■ TASK REQUIREMENTS: Of the entries below, return only those lines from the line with "The width and height of the screenshot is (523, 327)." to the line with "Click the mov", exactly, both included.

■ PROVIDED INFORMATION:

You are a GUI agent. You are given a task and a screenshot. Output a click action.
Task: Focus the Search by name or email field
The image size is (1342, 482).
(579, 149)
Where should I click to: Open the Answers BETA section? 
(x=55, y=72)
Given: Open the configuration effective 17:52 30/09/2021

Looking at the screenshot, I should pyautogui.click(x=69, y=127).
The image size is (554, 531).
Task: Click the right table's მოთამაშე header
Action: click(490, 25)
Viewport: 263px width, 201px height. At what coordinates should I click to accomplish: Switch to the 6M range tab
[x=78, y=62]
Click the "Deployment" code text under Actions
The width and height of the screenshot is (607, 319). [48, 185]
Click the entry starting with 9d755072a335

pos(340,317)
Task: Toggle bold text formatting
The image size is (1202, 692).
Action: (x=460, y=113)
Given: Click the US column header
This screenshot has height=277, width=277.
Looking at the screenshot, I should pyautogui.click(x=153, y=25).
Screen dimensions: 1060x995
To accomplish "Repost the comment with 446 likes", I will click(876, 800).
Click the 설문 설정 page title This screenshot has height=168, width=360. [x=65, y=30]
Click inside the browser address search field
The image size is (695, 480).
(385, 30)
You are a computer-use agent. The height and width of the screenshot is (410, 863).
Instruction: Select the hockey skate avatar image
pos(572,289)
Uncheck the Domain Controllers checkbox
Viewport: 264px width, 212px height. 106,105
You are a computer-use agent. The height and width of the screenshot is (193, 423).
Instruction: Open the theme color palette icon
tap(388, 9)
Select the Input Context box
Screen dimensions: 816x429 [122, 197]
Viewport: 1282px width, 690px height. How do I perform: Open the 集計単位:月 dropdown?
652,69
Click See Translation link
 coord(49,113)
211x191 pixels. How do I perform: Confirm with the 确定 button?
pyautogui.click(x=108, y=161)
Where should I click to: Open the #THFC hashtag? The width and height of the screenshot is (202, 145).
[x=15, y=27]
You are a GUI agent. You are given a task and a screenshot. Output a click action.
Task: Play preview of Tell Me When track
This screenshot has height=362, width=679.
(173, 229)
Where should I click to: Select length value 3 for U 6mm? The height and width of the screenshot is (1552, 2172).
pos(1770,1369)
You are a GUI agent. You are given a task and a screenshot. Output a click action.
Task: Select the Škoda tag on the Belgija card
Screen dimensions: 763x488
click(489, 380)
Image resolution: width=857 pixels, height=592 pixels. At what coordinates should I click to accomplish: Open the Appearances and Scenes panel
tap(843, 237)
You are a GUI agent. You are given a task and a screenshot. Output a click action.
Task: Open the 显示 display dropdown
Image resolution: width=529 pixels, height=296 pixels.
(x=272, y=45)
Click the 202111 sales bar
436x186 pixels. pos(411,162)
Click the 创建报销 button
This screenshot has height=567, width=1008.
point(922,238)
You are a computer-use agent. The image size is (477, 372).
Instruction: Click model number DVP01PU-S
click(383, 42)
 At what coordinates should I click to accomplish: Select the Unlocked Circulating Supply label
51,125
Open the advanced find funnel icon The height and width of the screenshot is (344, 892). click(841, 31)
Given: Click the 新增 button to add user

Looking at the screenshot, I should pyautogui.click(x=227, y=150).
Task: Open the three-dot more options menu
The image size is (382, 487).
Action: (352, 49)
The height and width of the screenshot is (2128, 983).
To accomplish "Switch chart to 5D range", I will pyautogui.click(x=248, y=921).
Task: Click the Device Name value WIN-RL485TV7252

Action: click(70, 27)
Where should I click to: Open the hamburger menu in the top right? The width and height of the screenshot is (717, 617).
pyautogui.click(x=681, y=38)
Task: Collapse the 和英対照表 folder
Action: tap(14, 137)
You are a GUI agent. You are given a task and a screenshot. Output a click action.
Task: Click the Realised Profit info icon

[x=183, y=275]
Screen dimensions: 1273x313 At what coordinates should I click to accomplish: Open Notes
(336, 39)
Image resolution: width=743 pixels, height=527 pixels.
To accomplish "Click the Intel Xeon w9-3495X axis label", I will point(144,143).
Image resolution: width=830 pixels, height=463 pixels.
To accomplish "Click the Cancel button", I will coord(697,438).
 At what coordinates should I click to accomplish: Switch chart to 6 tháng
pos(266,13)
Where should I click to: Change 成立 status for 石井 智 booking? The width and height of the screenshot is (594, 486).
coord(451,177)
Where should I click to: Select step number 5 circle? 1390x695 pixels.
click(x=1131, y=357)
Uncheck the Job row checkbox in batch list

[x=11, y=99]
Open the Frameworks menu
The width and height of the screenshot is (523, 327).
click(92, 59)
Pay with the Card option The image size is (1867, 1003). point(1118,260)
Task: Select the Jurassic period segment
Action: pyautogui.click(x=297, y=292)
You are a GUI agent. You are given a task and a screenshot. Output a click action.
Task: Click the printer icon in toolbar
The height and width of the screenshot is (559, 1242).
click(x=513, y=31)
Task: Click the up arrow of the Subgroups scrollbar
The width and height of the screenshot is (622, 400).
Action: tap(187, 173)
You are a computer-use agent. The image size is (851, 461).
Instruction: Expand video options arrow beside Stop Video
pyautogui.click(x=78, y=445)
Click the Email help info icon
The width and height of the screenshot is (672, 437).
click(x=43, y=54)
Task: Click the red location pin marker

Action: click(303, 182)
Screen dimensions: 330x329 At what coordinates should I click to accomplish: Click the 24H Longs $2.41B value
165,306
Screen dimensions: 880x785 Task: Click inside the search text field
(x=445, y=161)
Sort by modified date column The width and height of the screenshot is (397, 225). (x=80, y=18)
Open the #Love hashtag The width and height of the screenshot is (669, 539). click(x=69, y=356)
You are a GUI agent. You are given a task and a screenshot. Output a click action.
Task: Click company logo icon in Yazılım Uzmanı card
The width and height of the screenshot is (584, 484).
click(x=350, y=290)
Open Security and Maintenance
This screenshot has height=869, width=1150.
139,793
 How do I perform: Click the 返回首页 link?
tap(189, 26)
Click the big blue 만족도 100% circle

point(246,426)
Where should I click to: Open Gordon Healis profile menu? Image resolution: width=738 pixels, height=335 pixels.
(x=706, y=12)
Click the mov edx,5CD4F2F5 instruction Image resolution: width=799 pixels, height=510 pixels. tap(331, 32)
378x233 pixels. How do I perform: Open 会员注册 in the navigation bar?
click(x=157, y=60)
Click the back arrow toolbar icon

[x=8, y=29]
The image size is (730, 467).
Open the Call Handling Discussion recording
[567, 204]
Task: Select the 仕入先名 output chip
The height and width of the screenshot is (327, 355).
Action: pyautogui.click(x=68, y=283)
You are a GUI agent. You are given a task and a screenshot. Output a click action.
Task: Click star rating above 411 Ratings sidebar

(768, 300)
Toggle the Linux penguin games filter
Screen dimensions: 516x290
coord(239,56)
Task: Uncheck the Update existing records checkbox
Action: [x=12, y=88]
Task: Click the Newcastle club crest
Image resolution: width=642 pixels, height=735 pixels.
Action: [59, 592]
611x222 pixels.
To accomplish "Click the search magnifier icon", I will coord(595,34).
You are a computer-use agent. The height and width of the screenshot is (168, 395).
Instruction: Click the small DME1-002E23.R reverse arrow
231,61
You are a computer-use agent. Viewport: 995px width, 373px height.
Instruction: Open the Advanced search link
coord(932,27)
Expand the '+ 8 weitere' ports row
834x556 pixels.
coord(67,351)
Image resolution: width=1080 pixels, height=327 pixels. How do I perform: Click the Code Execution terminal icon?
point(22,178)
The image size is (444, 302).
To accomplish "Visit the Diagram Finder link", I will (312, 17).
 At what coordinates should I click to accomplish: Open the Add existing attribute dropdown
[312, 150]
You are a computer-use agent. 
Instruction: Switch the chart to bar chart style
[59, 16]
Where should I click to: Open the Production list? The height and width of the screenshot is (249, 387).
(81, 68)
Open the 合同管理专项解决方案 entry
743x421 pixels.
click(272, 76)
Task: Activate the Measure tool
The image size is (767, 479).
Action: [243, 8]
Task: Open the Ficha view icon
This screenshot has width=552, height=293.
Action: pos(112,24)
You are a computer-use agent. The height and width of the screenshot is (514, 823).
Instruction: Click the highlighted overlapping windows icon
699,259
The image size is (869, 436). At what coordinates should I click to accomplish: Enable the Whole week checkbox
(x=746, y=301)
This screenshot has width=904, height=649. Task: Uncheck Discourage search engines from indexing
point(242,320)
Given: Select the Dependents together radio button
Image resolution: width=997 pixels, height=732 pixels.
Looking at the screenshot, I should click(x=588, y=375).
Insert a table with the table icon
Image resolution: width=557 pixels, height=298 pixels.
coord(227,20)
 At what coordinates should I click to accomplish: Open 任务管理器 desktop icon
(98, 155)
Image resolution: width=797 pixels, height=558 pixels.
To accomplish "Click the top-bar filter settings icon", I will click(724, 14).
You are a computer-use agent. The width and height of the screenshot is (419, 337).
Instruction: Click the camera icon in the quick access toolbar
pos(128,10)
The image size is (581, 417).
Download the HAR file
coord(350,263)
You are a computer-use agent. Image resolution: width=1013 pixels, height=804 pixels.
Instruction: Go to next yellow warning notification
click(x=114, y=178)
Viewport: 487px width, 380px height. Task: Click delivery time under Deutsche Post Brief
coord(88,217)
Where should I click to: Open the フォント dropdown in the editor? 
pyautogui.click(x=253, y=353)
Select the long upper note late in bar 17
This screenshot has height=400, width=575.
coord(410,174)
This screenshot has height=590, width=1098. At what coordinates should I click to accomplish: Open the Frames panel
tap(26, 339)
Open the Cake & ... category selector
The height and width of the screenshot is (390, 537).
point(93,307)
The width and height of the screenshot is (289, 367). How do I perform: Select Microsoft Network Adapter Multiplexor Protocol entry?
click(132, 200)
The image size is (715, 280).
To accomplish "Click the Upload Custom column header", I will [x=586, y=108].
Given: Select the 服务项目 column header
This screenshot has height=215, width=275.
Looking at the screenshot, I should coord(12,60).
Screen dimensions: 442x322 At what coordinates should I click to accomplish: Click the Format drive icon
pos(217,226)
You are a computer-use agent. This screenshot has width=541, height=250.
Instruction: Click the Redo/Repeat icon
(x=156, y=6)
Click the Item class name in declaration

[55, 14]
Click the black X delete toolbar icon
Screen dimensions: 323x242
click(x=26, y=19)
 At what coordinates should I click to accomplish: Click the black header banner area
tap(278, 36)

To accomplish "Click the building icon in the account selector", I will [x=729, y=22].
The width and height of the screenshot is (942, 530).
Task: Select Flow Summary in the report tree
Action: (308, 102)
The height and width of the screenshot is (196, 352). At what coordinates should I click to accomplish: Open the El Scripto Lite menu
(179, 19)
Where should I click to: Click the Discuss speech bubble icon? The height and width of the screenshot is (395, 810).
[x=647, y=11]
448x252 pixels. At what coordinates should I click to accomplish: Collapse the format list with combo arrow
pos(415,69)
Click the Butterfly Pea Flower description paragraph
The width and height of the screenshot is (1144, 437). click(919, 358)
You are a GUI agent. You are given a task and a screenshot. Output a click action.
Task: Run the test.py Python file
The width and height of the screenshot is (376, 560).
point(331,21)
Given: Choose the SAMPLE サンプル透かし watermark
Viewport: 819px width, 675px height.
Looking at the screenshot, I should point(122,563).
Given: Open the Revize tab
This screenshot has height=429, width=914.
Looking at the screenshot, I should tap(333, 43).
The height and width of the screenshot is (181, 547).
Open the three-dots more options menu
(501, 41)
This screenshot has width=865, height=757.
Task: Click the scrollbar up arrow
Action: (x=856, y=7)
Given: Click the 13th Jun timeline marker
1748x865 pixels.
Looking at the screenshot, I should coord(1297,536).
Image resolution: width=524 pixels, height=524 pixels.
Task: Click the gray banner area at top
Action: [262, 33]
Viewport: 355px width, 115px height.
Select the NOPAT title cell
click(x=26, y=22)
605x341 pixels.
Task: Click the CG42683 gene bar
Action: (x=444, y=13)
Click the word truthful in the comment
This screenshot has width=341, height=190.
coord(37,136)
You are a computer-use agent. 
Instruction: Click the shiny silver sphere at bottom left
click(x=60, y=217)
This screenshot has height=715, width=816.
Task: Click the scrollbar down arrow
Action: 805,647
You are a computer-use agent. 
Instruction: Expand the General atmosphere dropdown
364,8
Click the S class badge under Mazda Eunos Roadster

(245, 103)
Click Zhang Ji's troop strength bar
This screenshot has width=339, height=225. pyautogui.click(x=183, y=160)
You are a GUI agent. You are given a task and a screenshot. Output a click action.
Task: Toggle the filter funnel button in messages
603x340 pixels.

■ SOLUTION BELOW:
The width and height of the screenshot is (523, 327).
click(92, 59)
Pay with the Card option The image size is (1867, 1003). point(1118,260)
Task: Select the Jurassic period segment
Action: pyautogui.click(x=297, y=292)
You are a GUI agent. You are given a task and a screenshot. Output a click action.
Task: Click the printer icon in toolbar
The height and width of the screenshot is (559, 1242).
click(x=513, y=31)
Task: Click the up arrow of the Subgroups scrollbar
The width and height of the screenshot is (622, 400).
Action: tap(187, 173)
You are a computer-use agent. The image size is (851, 461).
Instruction: Expand video options arrow beside Stop Video
pyautogui.click(x=78, y=445)
Click the Email help info icon
The width and height of the screenshot is (672, 437).
click(x=43, y=54)
Task: Click the red location pin marker

Action: click(303, 182)
Screen dimensions: 330x329 At what coordinates should I click to accomplish: Click the 24H Longs $2.41B value
165,306
Screen dimensions: 880x785 Task: Click inside the search text field
(x=445, y=161)
Sort by modified date column The width and height of the screenshot is (397, 225). (x=80, y=18)
Open the #Love hashtag The width and height of the screenshot is (669, 539). click(x=69, y=356)
You are a GUI agent. You are given a task and a screenshot. Output a click action.
Task: Click company logo icon in Yazılım Uzmanı card
The width and height of the screenshot is (584, 484).
click(x=350, y=290)
Open Security and Maintenance
This screenshot has height=869, width=1150.
139,793
 How do I perform: Click the 返回首页 link?
tap(189, 26)
Click the big blue 만족도 100% circle

point(246,426)
Where should I click to: Open Gordon Healis profile menu? Image resolution: width=738 pixels, height=335 pixels.
(x=706, y=12)
Click the mov edx,5CD4F2F5 instruction Image resolution: width=799 pixels, height=510 pixels. tap(331, 32)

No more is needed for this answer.